[YOUR GOAL]
Print the records below once again, exactly as they were given.

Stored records
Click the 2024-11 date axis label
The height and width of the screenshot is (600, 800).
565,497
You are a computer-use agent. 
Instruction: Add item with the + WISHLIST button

[RESULT]
Click the 2024-11 date axis label
The height and width of the screenshot is (600, 800).
565,497
You are a computer-use agent. 
Instruction: Add item with the + WISHLIST button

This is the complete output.